Tutti questi disastri ecologici sono opera dell’uomo, a volte per incuria, più spesso per interesse. La gran parte degli incendi sono infatti di natura dolosa, appiccati per distruggere deliberatamente la foresta e fare spazio a terreni adibiti all’allevamento di animali o alle monocolture intensive. In particolare, l’Amazzonia sta rapidamente andando in fumo per essere sostituita da allevamenti di bovini destinati a diventare carne e cuoio per i mercati occidentali, mentre in Indonesia si brucia la foresta per estendere le piantagioni che producono olio di palma, ingrediente a basso costo utilizzato in migliaia di preparati, da quelli alimentari a quelli cosmetici, in sostituzione di altri oli più sani per la salute nostra e dell’ambiente, ma più costosi per le aziende che dovrebbero utilizzarli.

Così, per risparmiare sui costi o per incrementare produzioni e ricavi, stiamo letteralmente bruciando il nostro futuro, come se non ci fosse un domani. Che in effetti non ci sarà, continuando di questo passo. E la responsabilità non è solo in capo al contadino indonesiano o al presidente del Brasile Bolsonaro che, con le sue dichiarazioni, ha di fatto sdoganato l’aggressione nei confronti dell’Amazzonia, vista come una risorsa da depredare per aumentare il Pil dello Stato, atteggiamento che ha portato a un aumento del 196% degli incendi nella regione rispetto allo scorso anno.

No, le responsabilità sono più ampie, globali, coinvolgono aziende e mercati occidentali, ovvero i destinatari delle esportazioni di ciò che viene prodotto dopo aver distrutto la foresta. Per questo è necessaria una maggiore consapevolezza dei cittadini, in modo che ognuno possa fare le proprie scelte responsabilmente e a ragion veduta.

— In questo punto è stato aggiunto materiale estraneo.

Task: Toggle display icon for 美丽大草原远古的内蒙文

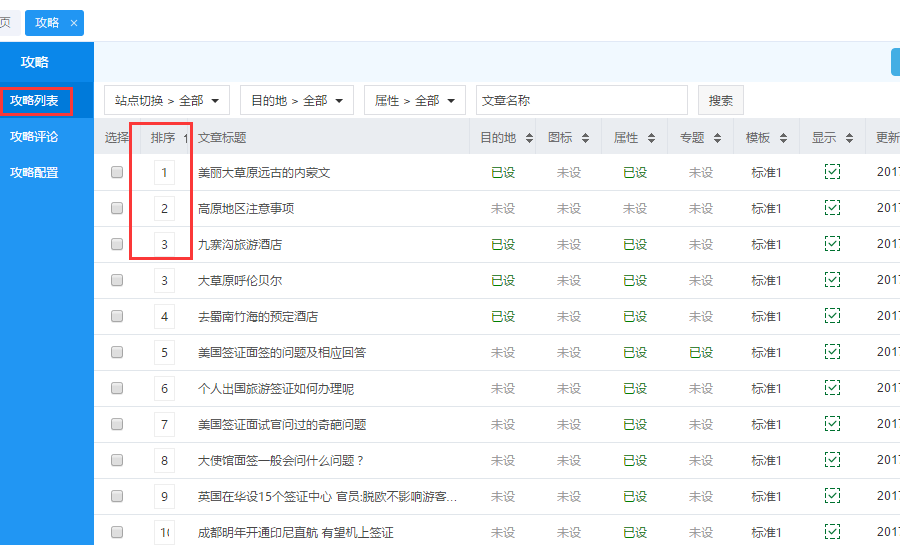Action: [x=832, y=172]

Oggi, in molti simpatizzano col movimento ecologista che ha trovato nuova linfa grazie al coinvolgimento di migliaia di giovani in tutto il mondo, ma aderire alle manifestazioni o sostenere i ragazzi in questa loro presa di coscienza non è sufficiente, se non si adottano comportamenti e stili di vita conseguenti. Ridurre i consumi di carne sarebbe senz’altro un primo passo, anche senza bisogno di diventare necessariamente vegetariani o addirittura vegani.

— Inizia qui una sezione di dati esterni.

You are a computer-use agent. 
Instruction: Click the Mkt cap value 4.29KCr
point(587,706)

Ma soprattutto, occorre una chiara scelta di campo a livello sociale e politico. Per capirci, è decisamente ipocrita lanciare proclami ecologisti e poi tifare perché vengano siglati accordi di libero scambio col Mercosur, l’unione economica dei Paesi sudamericani, per “creare sviluppo”. In realtà, sono proprio accordi di quel tipo che, abbattendo dazi e barriere commerciali, aumentano la quantità degli scambi e provocano un continuo aumento di domanda e offerta, dunque la necessità di produrre di più, rubando spazio alla foresta e agli spazi naturali in genere.

È bene essere coscienti che questi continui proclami a favore della “crescita”, dello “sviluppo”, dell’implementazione degli scambi commerciali, non sono compatibili con una seria azione di salvaguardia del nostro pianeta. Oggi siamo ormai a un bivio cruciale: continuare col paradigma di sviluppo attuale, i cui limiti e disastri dovrebbero essere ormai evidenti a tutti, oppure deciderci a invertire la rotta e adottare un modello più sostenibile, dove la parola “crescita” venga bandita e sostituita con “progresso”.

Non si tratta di una sottigliezza semantica, ma della presa di coscienza che lo sviluppo economico deve smettere di essere il fine dei nostri sforzi e tornare a essere un semplice mezzo per ottenere un fine più alto, fatto di giustizia sociale, benessere delle persone e salvaguardia della natura. L’economia al servizio dell’uomo e dell’ambiente, non viceversa come avviene oggi. Dalla direzione che decideremo di imboccare dipende la nostra sopravvivenza. E non è un semplice modo di dire.